■ How to complete this task:
Once the records below have been read, copy them all out exactly.

*** Data records Section Begins ***

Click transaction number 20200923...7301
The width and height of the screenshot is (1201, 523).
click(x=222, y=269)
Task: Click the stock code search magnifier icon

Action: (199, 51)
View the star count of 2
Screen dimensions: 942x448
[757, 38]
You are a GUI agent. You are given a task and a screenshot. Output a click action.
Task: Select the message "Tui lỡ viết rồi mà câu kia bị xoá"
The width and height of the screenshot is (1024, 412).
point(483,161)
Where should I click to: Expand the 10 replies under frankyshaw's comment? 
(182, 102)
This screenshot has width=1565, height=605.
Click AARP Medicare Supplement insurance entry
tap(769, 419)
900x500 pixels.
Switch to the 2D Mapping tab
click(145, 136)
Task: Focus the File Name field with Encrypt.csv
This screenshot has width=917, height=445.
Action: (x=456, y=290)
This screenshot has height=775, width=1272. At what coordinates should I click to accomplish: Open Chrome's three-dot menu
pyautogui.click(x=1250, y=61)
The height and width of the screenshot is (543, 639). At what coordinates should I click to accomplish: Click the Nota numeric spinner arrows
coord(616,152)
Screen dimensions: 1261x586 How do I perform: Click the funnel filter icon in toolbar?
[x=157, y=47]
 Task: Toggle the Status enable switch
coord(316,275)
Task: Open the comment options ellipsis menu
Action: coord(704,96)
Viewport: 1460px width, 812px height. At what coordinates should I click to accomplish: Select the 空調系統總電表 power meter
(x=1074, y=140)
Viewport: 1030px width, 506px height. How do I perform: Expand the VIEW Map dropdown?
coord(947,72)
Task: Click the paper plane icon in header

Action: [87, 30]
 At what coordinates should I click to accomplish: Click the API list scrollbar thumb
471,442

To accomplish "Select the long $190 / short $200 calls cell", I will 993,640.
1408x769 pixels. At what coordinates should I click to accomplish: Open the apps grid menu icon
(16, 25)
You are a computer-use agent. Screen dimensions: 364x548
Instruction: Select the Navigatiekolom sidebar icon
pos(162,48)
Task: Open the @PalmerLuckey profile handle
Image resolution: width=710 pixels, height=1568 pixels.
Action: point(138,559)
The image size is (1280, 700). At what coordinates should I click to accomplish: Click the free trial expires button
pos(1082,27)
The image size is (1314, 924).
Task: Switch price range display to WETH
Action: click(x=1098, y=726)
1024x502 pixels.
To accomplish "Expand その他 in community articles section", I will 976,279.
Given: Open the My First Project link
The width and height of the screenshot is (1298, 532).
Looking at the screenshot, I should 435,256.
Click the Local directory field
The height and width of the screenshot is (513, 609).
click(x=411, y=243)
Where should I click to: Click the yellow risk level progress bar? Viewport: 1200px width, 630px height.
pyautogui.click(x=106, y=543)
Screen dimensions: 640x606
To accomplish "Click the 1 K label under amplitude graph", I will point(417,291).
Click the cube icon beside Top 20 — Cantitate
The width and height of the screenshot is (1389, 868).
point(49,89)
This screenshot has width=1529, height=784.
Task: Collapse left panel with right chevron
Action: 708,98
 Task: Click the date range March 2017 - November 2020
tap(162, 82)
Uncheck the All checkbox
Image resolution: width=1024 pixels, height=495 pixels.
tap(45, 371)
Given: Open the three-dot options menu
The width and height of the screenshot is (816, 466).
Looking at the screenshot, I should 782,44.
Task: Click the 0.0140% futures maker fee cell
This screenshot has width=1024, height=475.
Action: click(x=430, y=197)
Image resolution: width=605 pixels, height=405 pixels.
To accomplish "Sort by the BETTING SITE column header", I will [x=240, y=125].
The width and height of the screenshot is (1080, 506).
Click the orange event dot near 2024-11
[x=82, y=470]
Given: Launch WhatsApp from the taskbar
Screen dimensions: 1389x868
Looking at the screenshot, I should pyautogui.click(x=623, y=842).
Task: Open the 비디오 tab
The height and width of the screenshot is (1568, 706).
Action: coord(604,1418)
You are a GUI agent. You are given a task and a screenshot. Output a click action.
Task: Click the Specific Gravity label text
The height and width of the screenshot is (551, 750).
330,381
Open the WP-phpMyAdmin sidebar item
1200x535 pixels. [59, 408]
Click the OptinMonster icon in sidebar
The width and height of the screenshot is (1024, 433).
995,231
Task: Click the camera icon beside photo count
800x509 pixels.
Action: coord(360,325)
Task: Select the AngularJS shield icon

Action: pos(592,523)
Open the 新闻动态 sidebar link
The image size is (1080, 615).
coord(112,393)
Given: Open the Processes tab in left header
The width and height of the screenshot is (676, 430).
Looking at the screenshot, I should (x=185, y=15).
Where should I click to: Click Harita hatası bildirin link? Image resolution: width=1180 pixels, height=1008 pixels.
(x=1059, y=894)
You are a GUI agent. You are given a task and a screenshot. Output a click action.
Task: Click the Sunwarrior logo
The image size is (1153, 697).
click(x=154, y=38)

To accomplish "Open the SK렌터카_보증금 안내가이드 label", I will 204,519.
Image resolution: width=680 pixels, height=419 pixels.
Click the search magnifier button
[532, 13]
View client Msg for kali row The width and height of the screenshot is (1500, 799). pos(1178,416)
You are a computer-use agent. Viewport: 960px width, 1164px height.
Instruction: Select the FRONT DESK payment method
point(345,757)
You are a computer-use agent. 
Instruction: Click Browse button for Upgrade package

*** Data records Section Ends ***

■ Finished task:
Click transaction number 20200923...7301
The width and height of the screenshot is (1201, 523).
click(x=222, y=269)
Task: Click the stock code search magnifier icon

Action: (199, 51)
View the star count of 2
Screen dimensions: 942x448
[757, 38]
You are a GUI agent. You are given a task and a screenshot. Output a click action.
Task: Select the message "Tui lỡ viết rồi mà câu kia bị xoá"
The width and height of the screenshot is (1024, 412).
point(483,161)
Where should I click to: Expand the 10 replies under frankyshaw's comment? 
(182, 102)
This screenshot has width=1565, height=605.
Click AARP Medicare Supplement insurance entry
tap(769, 419)
900x500 pixels.
Switch to the 2D Mapping tab
click(145, 136)
Task: Focus the File Name field with Encrypt.csv
This screenshot has width=917, height=445.
Action: (x=456, y=290)
This screenshot has height=775, width=1272. At what coordinates should I click to accomplish: Open Chrome's three-dot menu
pyautogui.click(x=1250, y=61)
The height and width of the screenshot is (543, 639). At what coordinates should I click to accomplish: Click the Nota numeric spinner arrows
coord(616,152)
Screen dimensions: 1261x586 How do I perform: Click the funnel filter icon in toolbar?
[x=157, y=47]
 Task: Toggle the Status enable switch
coord(316,275)
Task: Open the comment options ellipsis menu
Action: coord(704,96)
Viewport: 1460px width, 812px height. At what coordinates should I click to accomplish: Select the 空調系統總電表 power meter
(x=1074, y=140)
Viewport: 1030px width, 506px height. How do I perform: Expand the VIEW Map dropdown?
coord(947,72)
Task: Click the paper plane icon in header

Action: [87, 30]
 At what coordinates should I click to accomplish: Click the API list scrollbar thumb
471,442

To accomplish "Select the long $190 / short $200 calls cell", I will 993,640.
1408x769 pixels. At what coordinates should I click to accomplish: Open the apps grid menu icon
(16, 25)
You are a computer-use agent. Screen dimensions: 364x548
Instruction: Select the Navigatiekolom sidebar icon
pos(162,48)
Task: Open the @PalmerLuckey profile handle
Image resolution: width=710 pixels, height=1568 pixels.
Action: point(138,559)
The image size is (1280, 700). At what coordinates should I click to accomplish: Click the free trial expires button
pos(1082,27)
The image size is (1314, 924).
Task: Switch price range display to WETH
Action: click(x=1098, y=726)
1024x502 pixels.
To accomplish "Expand その他 in community articles section", I will 976,279.
Given: Open the My First Project link
The width and height of the screenshot is (1298, 532).
Looking at the screenshot, I should 435,256.
Click the Local directory field
The height and width of the screenshot is (513, 609).
click(x=411, y=243)
Where should I click to: Click the yellow risk level progress bar? Viewport: 1200px width, 630px height.
pyautogui.click(x=106, y=543)
Screen dimensions: 640x606
To accomplish "Click the 1 K label under amplitude graph", I will point(417,291).
Click the cube icon beside Top 20 — Cantitate
The width and height of the screenshot is (1389, 868).
point(49,89)
This screenshot has width=1529, height=784.
Task: Collapse left panel with right chevron
Action: 708,98
 Task: Click the date range March 2017 - November 2020
tap(162, 82)
Uncheck the All checkbox
Image resolution: width=1024 pixels, height=495 pixels.
tap(45, 371)
Given: Open the three-dot options menu
The width and height of the screenshot is (816, 466).
Looking at the screenshot, I should 782,44.
Task: Click the 0.0140% futures maker fee cell
This screenshot has width=1024, height=475.
Action: click(x=430, y=197)
Image resolution: width=605 pixels, height=405 pixels.
To accomplish "Sort by the BETTING SITE column header", I will [x=240, y=125].
The width and height of the screenshot is (1080, 506).
Click the orange event dot near 2024-11
[x=82, y=470]
Given: Launch WhatsApp from the taskbar
Screen dimensions: 1389x868
Looking at the screenshot, I should pyautogui.click(x=623, y=842).
Task: Open the 비디오 tab
The height and width of the screenshot is (1568, 706).
Action: coord(604,1418)
You are a GUI agent. You are given a task and a screenshot. Output a click action.
Task: Click the Specific Gravity label text
The height and width of the screenshot is (551, 750).
330,381
Open the WP-phpMyAdmin sidebar item
1200x535 pixels. [59, 408]
Click the OptinMonster icon in sidebar
The width and height of the screenshot is (1024, 433).
995,231
Task: Click the camera icon beside photo count
800x509 pixels.
Action: coord(360,325)
Task: Select the AngularJS shield icon

Action: pos(592,523)
Open the 新闻动态 sidebar link
The image size is (1080, 615).
coord(112,393)
Given: Open the Processes tab in left header
The width and height of the screenshot is (676, 430).
Looking at the screenshot, I should (x=185, y=15).
Where should I click to: Click Harita hatası bildirin link? Image resolution: width=1180 pixels, height=1008 pixels.
(x=1059, y=894)
You are a GUI agent. You are given a task and a screenshot. Output a click action.
Task: Click the Sunwarrior logo
The image size is (1153, 697).
click(x=154, y=38)

To accomplish "Open the SK렌터카_보증금 안내가이드 label", I will 204,519.
Image resolution: width=680 pixels, height=419 pixels.
Click the search magnifier button
[532, 13]
View client Msg for kali row The width and height of the screenshot is (1500, 799). pos(1178,416)
You are a computer-use agent. Viewport: 960px width, 1164px height.
Instruction: Select the FRONT DESK payment method
point(345,757)
You are a computer-use agent. 
Instruction: Click Browse button for Upgrade package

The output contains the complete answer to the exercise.